Datasets (suite v1, dev split)

The frozen rundale-bench prompt set. 6 slices, 270 records on the dev split. The 20% holdout is sealed and never shown — model picks must be defensible without it.

dialogue

159 records

First-person NPC dialogue in the voice of Brigid O'Brien — a 42-year-old midwife in 1820 rural Ireland. Probes period-accurate vocabulary, in-character voice, en-IE / ga-IE code-switching, and refusal of non-Latin script. The headline quality slice — drives the main leaderboard.

reaction

27 records

Short in-character one-liners NPCs emit in response to nearby game events (weather shifts, arrivals, gossip). Tests whether the model can stay in voice under tight token budgets without drifting into narration.

tier2-sim

27 records

Structured world-tick outputs.

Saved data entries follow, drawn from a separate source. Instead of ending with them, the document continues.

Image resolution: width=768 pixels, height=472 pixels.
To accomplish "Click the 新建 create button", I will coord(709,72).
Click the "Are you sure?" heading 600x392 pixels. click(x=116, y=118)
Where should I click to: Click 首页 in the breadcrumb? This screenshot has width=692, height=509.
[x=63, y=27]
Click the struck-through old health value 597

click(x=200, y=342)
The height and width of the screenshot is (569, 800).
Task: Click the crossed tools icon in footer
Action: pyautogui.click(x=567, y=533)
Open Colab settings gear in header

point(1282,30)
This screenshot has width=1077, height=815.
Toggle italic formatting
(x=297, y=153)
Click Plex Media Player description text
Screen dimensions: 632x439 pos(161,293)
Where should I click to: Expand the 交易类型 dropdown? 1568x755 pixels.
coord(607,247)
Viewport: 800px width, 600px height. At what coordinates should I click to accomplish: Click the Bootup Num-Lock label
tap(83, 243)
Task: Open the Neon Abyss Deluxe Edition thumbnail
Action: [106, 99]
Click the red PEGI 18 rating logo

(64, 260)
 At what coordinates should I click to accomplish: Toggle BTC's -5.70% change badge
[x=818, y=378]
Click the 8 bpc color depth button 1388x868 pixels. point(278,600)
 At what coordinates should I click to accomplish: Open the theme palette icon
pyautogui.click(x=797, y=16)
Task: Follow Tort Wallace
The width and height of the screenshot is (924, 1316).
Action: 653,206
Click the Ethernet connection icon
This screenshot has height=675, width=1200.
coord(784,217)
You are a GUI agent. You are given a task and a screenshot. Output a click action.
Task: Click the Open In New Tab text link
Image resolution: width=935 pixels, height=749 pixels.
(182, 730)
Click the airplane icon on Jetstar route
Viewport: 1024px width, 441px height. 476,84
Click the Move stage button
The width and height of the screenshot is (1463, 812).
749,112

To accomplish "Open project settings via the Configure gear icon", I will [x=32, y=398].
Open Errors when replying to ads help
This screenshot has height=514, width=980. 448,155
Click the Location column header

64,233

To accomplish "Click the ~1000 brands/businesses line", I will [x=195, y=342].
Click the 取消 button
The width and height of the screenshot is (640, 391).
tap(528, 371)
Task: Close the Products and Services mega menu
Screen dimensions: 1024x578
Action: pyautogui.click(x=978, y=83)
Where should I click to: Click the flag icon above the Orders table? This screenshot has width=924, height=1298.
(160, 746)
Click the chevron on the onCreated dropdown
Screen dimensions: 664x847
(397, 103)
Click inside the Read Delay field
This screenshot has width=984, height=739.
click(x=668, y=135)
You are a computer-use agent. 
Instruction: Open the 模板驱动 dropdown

The model emits JSON describing NPC state updates (mood, goal, current action) given a scene. Tests schema compliance and plausible micro-simulation — the engine runs hundreds of these per game day.

tier3-sim

13 records

Deeper structured sim: multi-step NPC plans, conditional triggers, longer JSON. Same schema-validation + plausibility bar as tier2, but the model must compose several intents coherently.

gaeilge

11 records

Irish-language (Gaeilge) fluency. Eleven prompts in Irish probe natural syntax, idiom, grammar, task-fulfilment, and resistance to falling back to English. Decoupled from the dialogue slice so models that fake en-IE can't fake ga-IE.

intent

33 records

Deterministic player-input parser. Maps natural-language input ("go to the pub", "tell Mary I saw her cow") to {intent: move|talk|look|interact|examine|unknown, target, dialogue}. Exact-match graded — no LLM judge, no axes; the only slice driven entirely by deterministic scoring.